For the second method of retrieving our raw data we set-up a connection with Fivetran. The Fivetran set-up is pretty simple. We must provide Fivetran with the account and database where it needs to get the data from. Moreover, Fivetran will access the data as if it was a normal Snowflake user. Therefore, we must initially create a role, user and password for Fivetran. Fivetran will use these to read and load data from one account to another. For the source database, it will need reading privileges, while for the destination account (the one that we must set up in this case) it will need to also have CREATE SCHEMA privileges. Of course, Fivetran needs access to a warehouse as well. The queries to move the data around cannot run without a warehouse.

Fivetran source set-up for modern data stack
Source set-up
Fivetran destination set-up for modern data stack
Destination set-up
raw data

Once the connection is made, we are able to view and select the schemas and tables to be transferred and the data will start to synchronise. As a result, we will be able to see two new schemas with five tables in total in our RAW database. Fivetran automatically generates two of these tables which contain information and logs about the data transference. The other three are the nation, region and customer tables that the data provider has transferred to us.

23 3 UNITED KINGDOM Some comment
3 1 CANADA Comment here
9 2 INDONESIA This is now
Nation table
1 What now AMERICA
2 Some information ASIA
4 Some line filler MIDDLE EAST
Region table
8’345.65 17 Tiger Str. 34 Good customer MACHINERY 01234 Cust#34
2’455.30 9 Elephant Way. 6745 Spends to much AUTOMOBILE 23456 Cust#6745
5’324.10 17 Fish Str. 4565 Pay attention FURNITURE 34567 Cust#4565
Customer table

dbt Cloud

Nimbus Intelligence works with dbt Cloud, but what is dbt?

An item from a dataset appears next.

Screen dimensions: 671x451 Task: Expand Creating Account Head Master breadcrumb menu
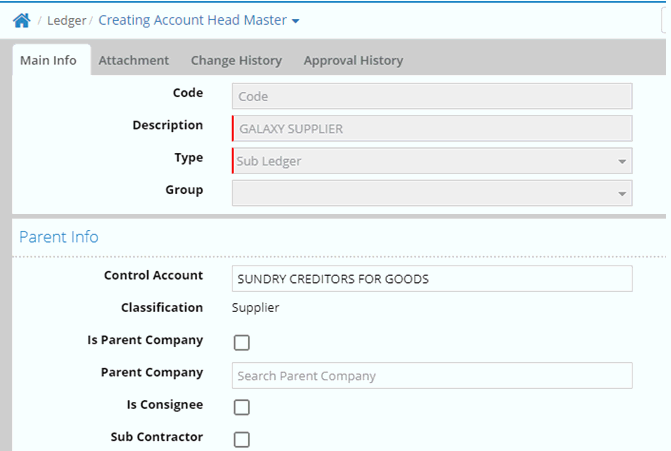[198, 21]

One of our team members has written a blog about dbt and machine learning, where he also answers this question.

“dbt, or Data Build Tool, is an open-source command-line tool. Specifically, dbt allows users to build, test, and deploy data pipelines with ease. Many of the tasks associated with managing data pipelines can be automated using dbt.”

Sebastian Wiesner

dbt Cloud is the user interface of dbt that can be opened in any browser and does not require any command-line set-up. We highly recommend it for building a modern data stack because it has version control, easy documentation and insight into the lineage of the data stack.

dbt set-up

Initially, we have already mentioned that we split our work in three different databases, DEV (for development), ACC (for acceptance) and PRD (for production). The idea is to completely isolate the Production database from any harm during development of new features.

The main idea is the following:

  1. Developers build and test new features in the DEV database.
  2. Once the features have been built and tested in the development environment, which is unique for each developer, the changes are introduced in the Acceptance environment, i.e., the ACC database.
  3. Finally, once the changes in Acceptance have been properly tested and everything is working properly, the changes can be merged from Acceptance to Production.

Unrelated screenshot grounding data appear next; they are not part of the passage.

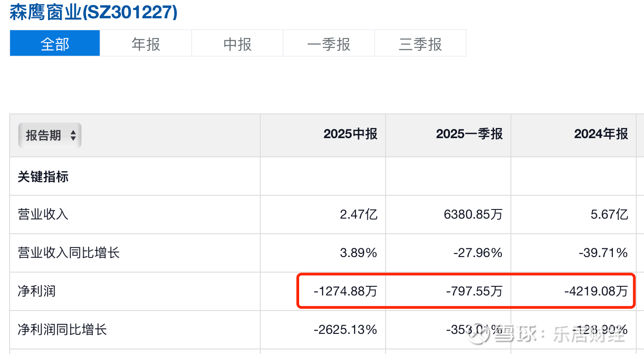Viewport: 644px width, 354px height.
Task: Select the 营业收入 row label
Action: [43, 214]
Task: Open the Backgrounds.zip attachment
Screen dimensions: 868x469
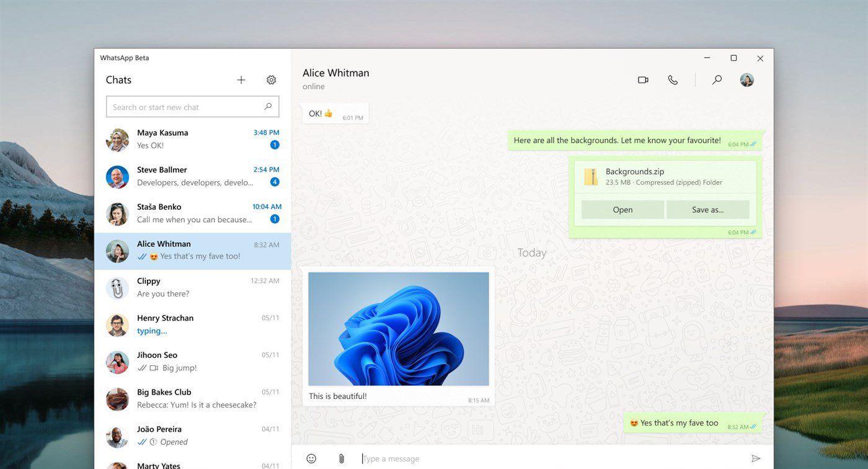Action: pos(622,209)
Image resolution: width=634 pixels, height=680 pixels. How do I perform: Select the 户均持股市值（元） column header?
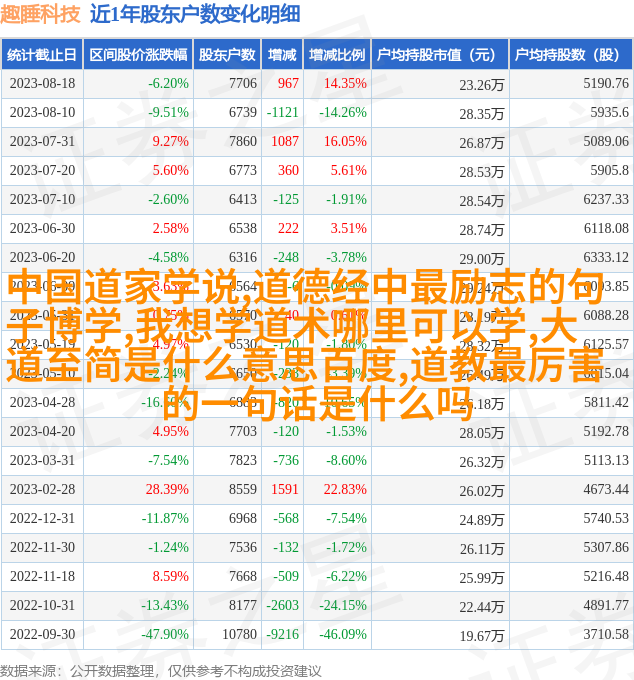438,55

During development, developers work in an individually isolated environment so that changes of a developer do not affect the results of other developers. Since all developers use the same development database, the compartmentalization of environments happens through schemas prefixed by some unique developer code, for instance, dbt_{developer_initials}_{schema_name}.

However, in Acceptance, we must make sure that all changes can coexist together without creating conflicts, since we want to simulate as closely as possible what we will have in Production. Therefore, in this environment we will not have distinctions between different developers and the schema structure in the ACC database will have to share exactly the same structure as what is found in PRD.

The final merging of Acceptance to Production, once everything has been tested out, will be fairly simple, since Acceptance is basically the Production environment with some extra changes. Overall, we set-up the developing cycle for the modern data stack as in the following picture.

development cycle of modern data stack in one day
Development cycle
dbt environments

But, how do we make this happen in dbt? Well, in dbt, we can set up different environments. Each of these environments connects to a different database. We create Jobs that build the contents of said databases according to the current state of a determined branch in our git repository. Therefore, we can make three different rules for our three different environments.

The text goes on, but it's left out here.